* What is required
Return, word for word, the passage in the rescue-operation post below that runs between "The sunlight became" and "controller (CCT) personnel.", inclusive.

Miyerkules, Abril 8, 2015

U.S Military Rescue Operation: Things Filipinos Could Learn


Here is an event that could make the rescue mission in the U.S's Vietnam War amateur and the Mamapasano Incident revolting. This military rescue mission could make Senators Merriam Santiago and Alan Peter Cayetano run amok and died with envy after they compared it to our manifestly incompetent Army and police generals who did not even flew a kite from the Army 6th Infantry Division, which is only 3 kilometers away to Mamasapano, Maguindanao, to scare away the operatives of the Moro Islamic Liberation Front and the Bangsa Moro Islamic Liberation Front who were routing like crazy a company of the British inspired commandos' Special Action Force.
U.S Rangers rescued by CH-47 Chinook transport helicopter in nigh time.
 Unlike in the Vietnam War,
superior and infrared equipped aerial rescue of U.S troops in  Afghanistan 

and Iraq have been done in
 pitch darkness to avoid vulnerability from the attacks of the 

enemy on the ground.

I drooled reading a portion of the book entitled “Two Wars” written by U.S Ranger Captain Nate Self -- a 1998 graduate of the United States Military Academy
Here’s the synopsis:
Command radio report at the Joint Operation Center (JOC) Ranger’s base in Bagram, Afghanistan in the Hindu Kush Mountains ordered Shift and his platoon (composed of  21 men) to fly and looked for a CH-47 Chinook helicopter that crash landed and rescue a member of the commando SEAL (Sea, Air, Land) Team who fell from the window of the transport chopper.
As they near the landing zone (LZ) in Takur Ghar one of the two Chinooks that carried the Rangers were shot by the rebels with their rifle propelled grenades (RPG), but luckily the Chinook landed safety on the summit.
Just like what happened to the SAF troops in Maguindanao, the rangers were caught by gunfire as they were not able to exploit the BMNT (before morning nautical twilight).
The sunlight became a factor on their vulnerability as they could no longer move in stealth.
Three of Captain Self’s men were hit by the RPG from the Al Queda’s supported Afghan rebels whose bunker was just 100 meters in the hill near the crash site of their Chinook.
They did not know that in that bunkers the rebels held hostage the SEAL guy and another U.S Air Force’s combat controller (CCT) personnel.
 The mission of the CCT, for those tricycle drivers and carpenters who read this article, is to establish assault zones for aircraft, and provide air traffic control, command and control communications, and terminal control (CCA).
The Afghan rebels were snipping them, firing machine guns, lobbing grenades, hitting them with RPG, and firing mortars.

Aside from the wounded pilot who was holding his limp hand suspended by tendons, the Chinook carries a CCT named Gabe – who would play a major role in saving the lives of the beleaguered soldiers.
To neutralize the rebels hiding in the bunkers at the North West sides of the hill and the South side of the hill who were shooting the U.S troops, Gabe had been frantically calling a pair of F-15s, F-16s, F-18s, and F-14s multi role jets, Predator, and AC-130 gunships, B-52 bomber to fire 20 millimetre canons and machine guns and to drop 400 pounds, 500 pounds, 1000 JDAM (Joint Direct Attack Munitions – a GPS guided bomb), and hell fires (for the drone) not only to the location of the rebels in the bunker but on the 250 Afghan militiamen crawling  at the south side of the mountain’s slope.

* Entries supplied
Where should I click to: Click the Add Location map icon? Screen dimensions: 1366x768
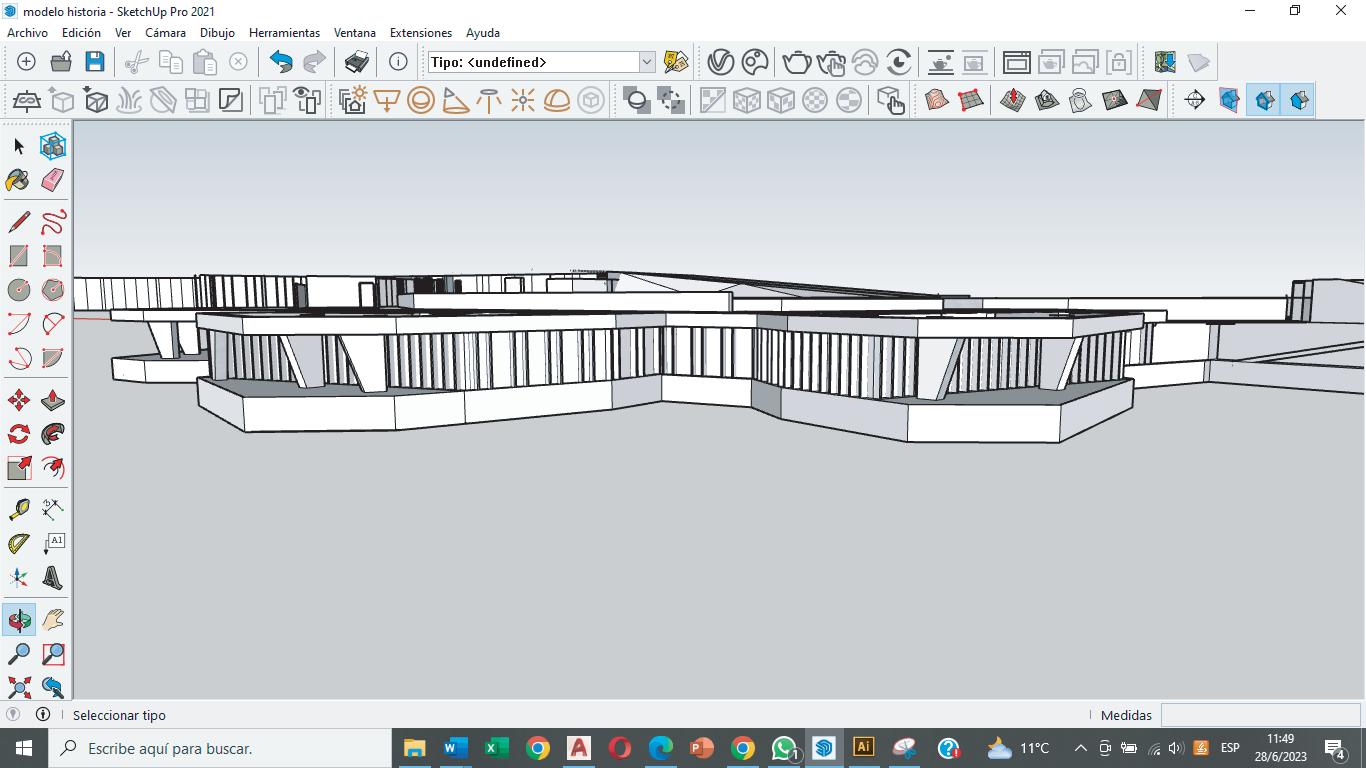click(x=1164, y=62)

--

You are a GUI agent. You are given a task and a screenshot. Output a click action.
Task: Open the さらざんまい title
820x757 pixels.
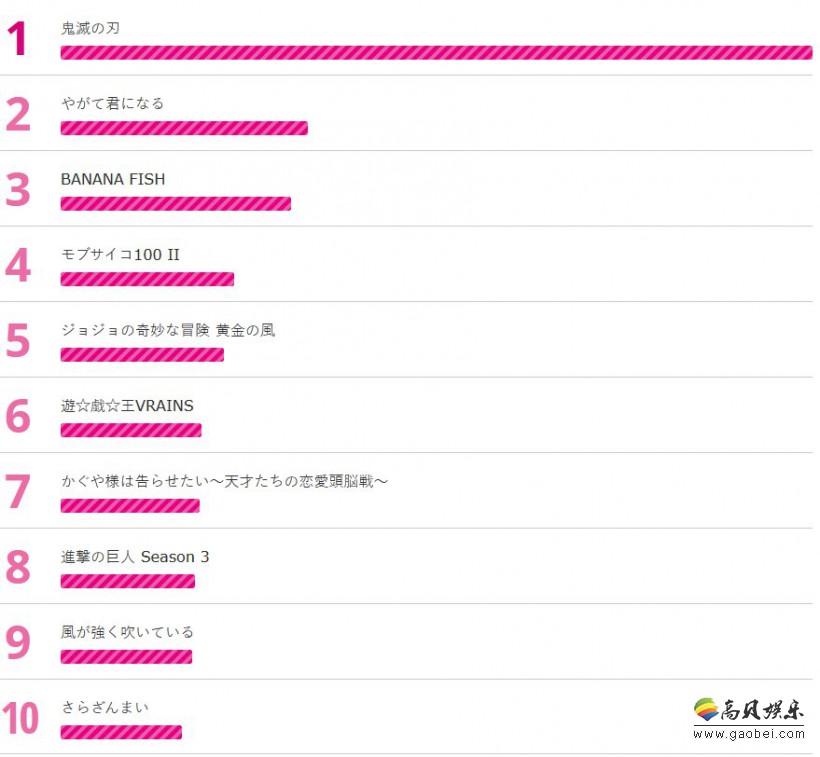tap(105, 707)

* Answer to this task
The sunlight became a factor on their vulnerability as they could no longer move in stealth.
Three of Captain Self’s men were hit by the RPG from the Al Queda’s supported Afghan rebels whose bunker was just 100 meters in the hill near the crash site of their Chinook.
They did not know that in that bunkers the rebels held hostage the SEAL guy and another U.S Air Force’s combat controller (CCT) personnel.